3. The rechargeable lithium battery of claim 2, wherein the additive for formation of a solid electrolyte interface film on the anode is present in an amount of 0.2 to 5 wt %.

4. The rechargeable lithium battery of claim 2, wherein the additive for formation of a solid electrolyte interface film on the anode is vinylene carbonate, vinylethelene carbonate, LiPF6, LiBOB, or a combination thereof.

5. The rechargeable lithium battery of claim 1, comprising from 5 to 20 wt % of the co-solvent composition.

6. The rechargeable lithium battery of claim 1, comprising from 10 to 20 wt % of the co-solvent composition.

7. The rechargeable lithium battery of claim 1, comprising from 15 to 20 wt % of the co-solvent composition.

8. The rechargeable lithium battery of claim 1, wherein the co-solvent composition comprises at least one additional co-solvent.

9. The rechargeable lithium battery of claim 1, comprising 30 to 60 wt % succinonitrile.

10. The rechargeable lithium battery of claim 1, comprising 40 to 50 wt % succinonitrile

11. The rechargeable lithium battery of claim 1, wherein the lithium salt is lithium bioxalato borate.

12. The rechargeable lithium battery of claim 1, wherein the lithium salt is present in an amount from 1 to 20 mol %.

13. An electrolyte, comprising a lithium salt and from 20 to 80 wt % succinonitrile and 5 to 40 wt % of at least one co-solvent composition comprising propylene carbonate, and optionally at least one additional co-solvent.

14. The electrolyte of claim 13, further comprising an additive for formation of a solid electrolyte interface film on the anode.

15. The electrolyte of claim 14, wherein the additive for formation of a solid electrolyte interface film on the anode is present in an amount of 0.2 to 5 wt %.

16. The electrolyte of claim 14, wherein the additive for formation of a solid electrolyte interface film on the anode is vinylene carbonate, vinylethelene carbonate, LiPF6, LiBOB, or a combination thereof.

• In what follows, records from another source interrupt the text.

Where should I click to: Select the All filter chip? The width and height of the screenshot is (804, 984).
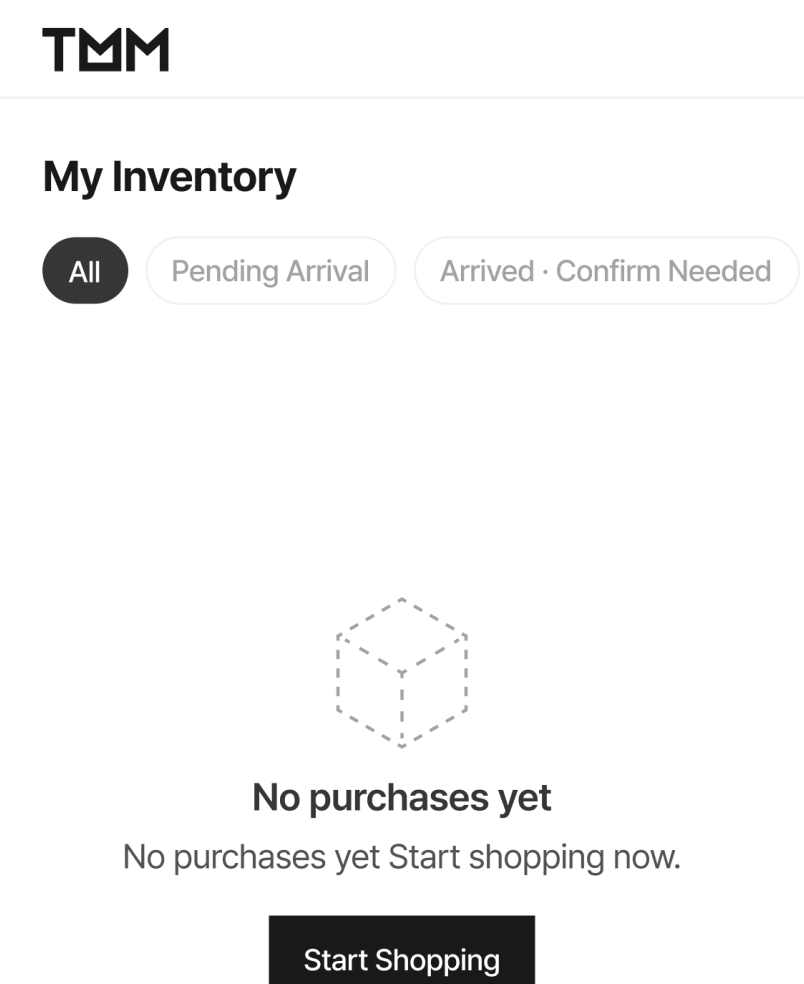click(x=85, y=271)
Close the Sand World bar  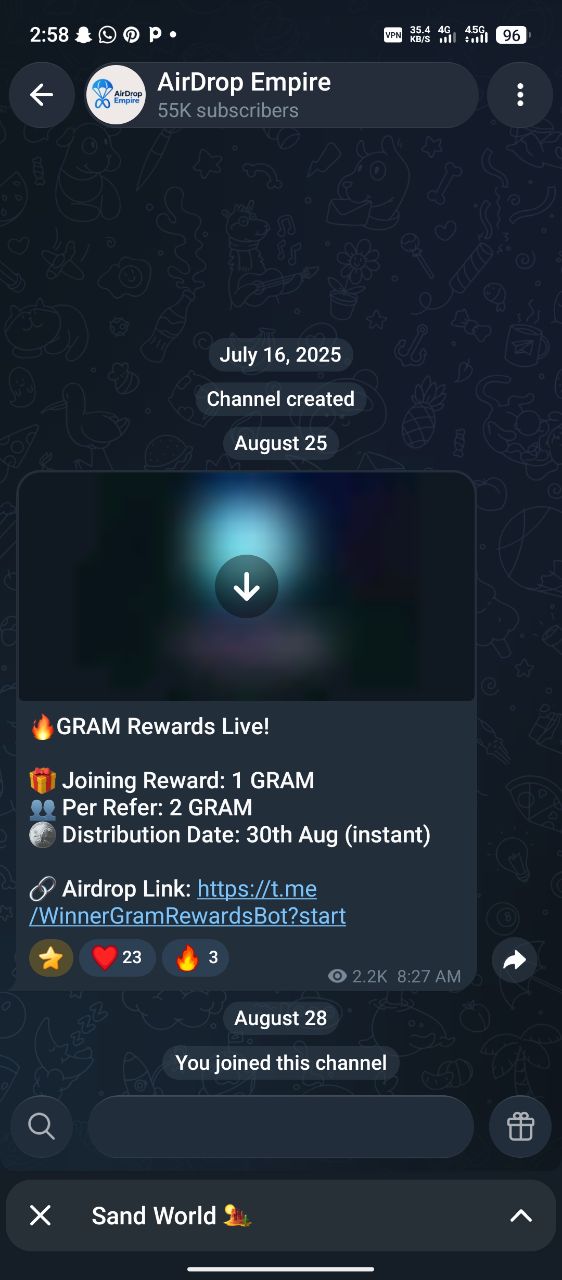pos(40,1215)
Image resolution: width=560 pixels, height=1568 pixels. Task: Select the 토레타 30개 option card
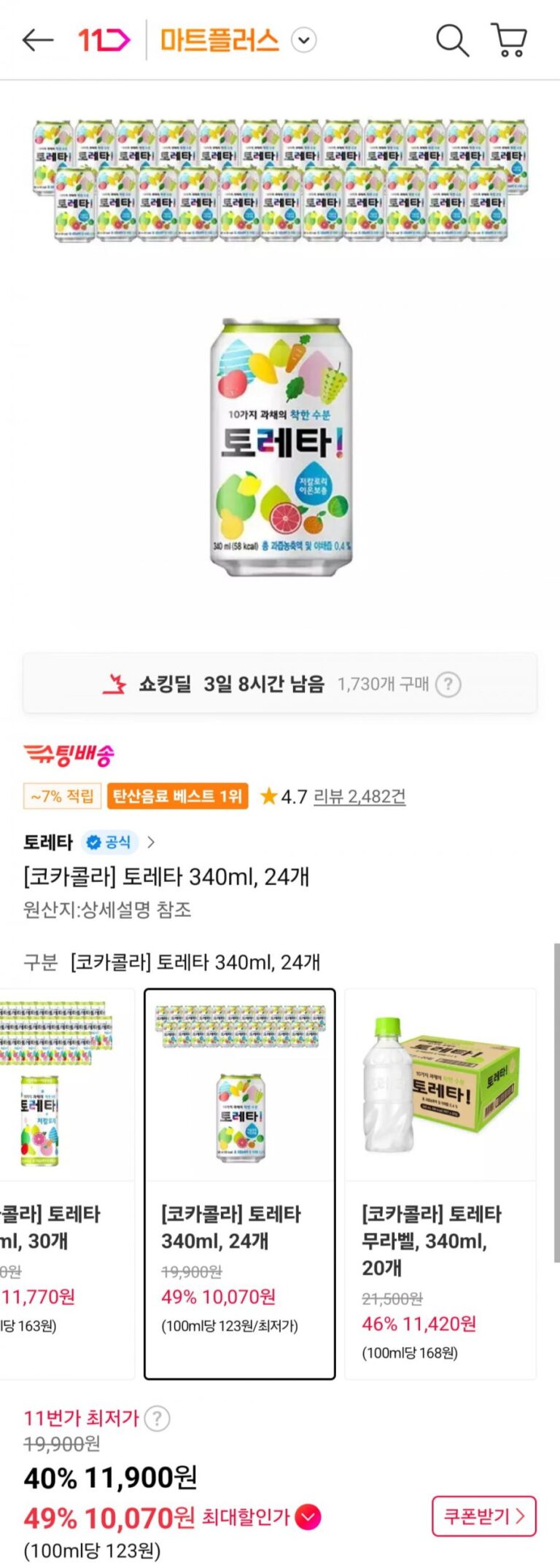coord(66,1183)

17. The electrolyte of claim 13, comprising from 5 to 20 wt % of the co-solvent composition.

18. The electrolyte of claim 13, comprising from 10 to 20 wt % of the co-solvent composition.

19. The electrolyte of claim 13, comprising from 15 to 20 wt % of the co-solvent composition.

20. The electrolyte of claim 13, wherein the co-solvent composition comprises at least one additional co-solvent.

21. The electrolyte of claim 13, comprising 30 to 60 wt % succinonitrile.

22. The electrolyte of claim 13, comprising 40 to 50 wt % succinonitrile

23. The electrolyte of claim 13, wherein the lithium salt is lithium bioxalato borate.

24. The electrolyte of claim 13, wherein the lithium salt is present in an amount from 1 to 20 mol %.